## SUPPLIED INFORMATION
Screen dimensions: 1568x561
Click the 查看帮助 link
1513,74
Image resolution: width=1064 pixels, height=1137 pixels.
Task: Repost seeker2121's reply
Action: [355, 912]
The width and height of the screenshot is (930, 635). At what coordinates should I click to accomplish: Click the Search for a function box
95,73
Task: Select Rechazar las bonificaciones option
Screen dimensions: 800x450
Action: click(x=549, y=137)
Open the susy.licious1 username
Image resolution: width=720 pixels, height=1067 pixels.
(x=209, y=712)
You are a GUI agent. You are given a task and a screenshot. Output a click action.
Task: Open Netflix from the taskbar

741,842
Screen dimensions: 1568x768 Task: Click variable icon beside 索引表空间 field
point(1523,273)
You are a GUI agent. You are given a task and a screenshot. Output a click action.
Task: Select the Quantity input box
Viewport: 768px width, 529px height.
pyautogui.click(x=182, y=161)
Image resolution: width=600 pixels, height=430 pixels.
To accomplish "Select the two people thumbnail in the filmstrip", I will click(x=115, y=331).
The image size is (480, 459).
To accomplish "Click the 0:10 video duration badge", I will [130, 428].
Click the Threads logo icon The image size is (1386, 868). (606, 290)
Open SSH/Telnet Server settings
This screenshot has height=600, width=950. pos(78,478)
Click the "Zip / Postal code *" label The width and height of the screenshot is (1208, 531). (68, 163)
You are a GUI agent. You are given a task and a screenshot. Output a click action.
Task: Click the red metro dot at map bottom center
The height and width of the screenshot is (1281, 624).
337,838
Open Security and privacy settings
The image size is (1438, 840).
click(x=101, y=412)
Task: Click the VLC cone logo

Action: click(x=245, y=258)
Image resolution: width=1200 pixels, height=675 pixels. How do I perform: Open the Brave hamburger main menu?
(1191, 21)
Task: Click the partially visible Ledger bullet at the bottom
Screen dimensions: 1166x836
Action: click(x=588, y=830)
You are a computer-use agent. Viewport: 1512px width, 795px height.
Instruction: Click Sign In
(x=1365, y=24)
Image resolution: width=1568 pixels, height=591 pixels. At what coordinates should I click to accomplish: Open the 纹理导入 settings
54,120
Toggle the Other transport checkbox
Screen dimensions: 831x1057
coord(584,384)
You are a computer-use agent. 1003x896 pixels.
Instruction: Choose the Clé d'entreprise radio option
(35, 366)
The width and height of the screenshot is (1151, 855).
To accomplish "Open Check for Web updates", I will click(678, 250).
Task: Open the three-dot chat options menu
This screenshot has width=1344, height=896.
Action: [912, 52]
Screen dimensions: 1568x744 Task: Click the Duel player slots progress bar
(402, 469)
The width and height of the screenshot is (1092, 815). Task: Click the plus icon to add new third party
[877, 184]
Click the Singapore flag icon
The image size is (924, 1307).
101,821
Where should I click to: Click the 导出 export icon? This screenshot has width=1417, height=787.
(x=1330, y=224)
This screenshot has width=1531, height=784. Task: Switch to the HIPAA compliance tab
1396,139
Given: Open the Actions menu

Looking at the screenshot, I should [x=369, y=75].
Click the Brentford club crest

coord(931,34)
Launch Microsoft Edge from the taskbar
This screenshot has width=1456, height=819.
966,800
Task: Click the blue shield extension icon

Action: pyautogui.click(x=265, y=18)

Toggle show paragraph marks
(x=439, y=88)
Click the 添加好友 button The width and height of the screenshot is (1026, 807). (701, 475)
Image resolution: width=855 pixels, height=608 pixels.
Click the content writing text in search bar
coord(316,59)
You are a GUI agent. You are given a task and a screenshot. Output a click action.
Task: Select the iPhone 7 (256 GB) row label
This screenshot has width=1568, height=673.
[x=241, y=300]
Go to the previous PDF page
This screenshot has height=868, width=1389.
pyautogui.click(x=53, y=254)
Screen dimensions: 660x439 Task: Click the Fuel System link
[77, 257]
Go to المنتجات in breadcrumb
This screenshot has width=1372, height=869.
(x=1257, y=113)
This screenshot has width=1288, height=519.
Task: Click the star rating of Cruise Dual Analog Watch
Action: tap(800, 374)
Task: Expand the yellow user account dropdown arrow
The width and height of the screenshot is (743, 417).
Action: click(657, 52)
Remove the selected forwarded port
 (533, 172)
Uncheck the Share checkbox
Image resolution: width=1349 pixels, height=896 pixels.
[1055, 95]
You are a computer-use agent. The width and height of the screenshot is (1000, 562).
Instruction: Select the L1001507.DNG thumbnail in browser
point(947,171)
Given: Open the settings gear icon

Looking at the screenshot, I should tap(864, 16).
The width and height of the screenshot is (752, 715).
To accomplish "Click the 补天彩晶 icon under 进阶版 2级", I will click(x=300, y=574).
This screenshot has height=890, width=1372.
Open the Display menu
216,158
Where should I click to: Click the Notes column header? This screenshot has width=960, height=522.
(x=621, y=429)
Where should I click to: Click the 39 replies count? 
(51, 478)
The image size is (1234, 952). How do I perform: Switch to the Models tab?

## PROBLEM
Write out the listing again, word for word, starting with the line that contains "Screen dimensions: 660x439" and going on through the line that contains "point(947,171)".

## SOLUTION FOR THIS TASK
Screen dimensions: 660x439 Task: Click the Fuel System link
[77, 257]
Go to المنتجات in breadcrumb
This screenshot has width=1372, height=869.
(x=1257, y=113)
This screenshot has width=1288, height=519.
Task: Click the star rating of Cruise Dual Analog Watch
Action: tap(800, 374)
Task: Expand the yellow user account dropdown arrow
The width and height of the screenshot is (743, 417).
Action: click(657, 52)
Remove the selected forwarded port
 (533, 172)
Uncheck the Share checkbox
Image resolution: width=1349 pixels, height=896 pixels.
[1055, 95]
You are a computer-use agent. The width and height of the screenshot is (1000, 562).
Instruction: Select the L1001507.DNG thumbnail in browser
point(947,171)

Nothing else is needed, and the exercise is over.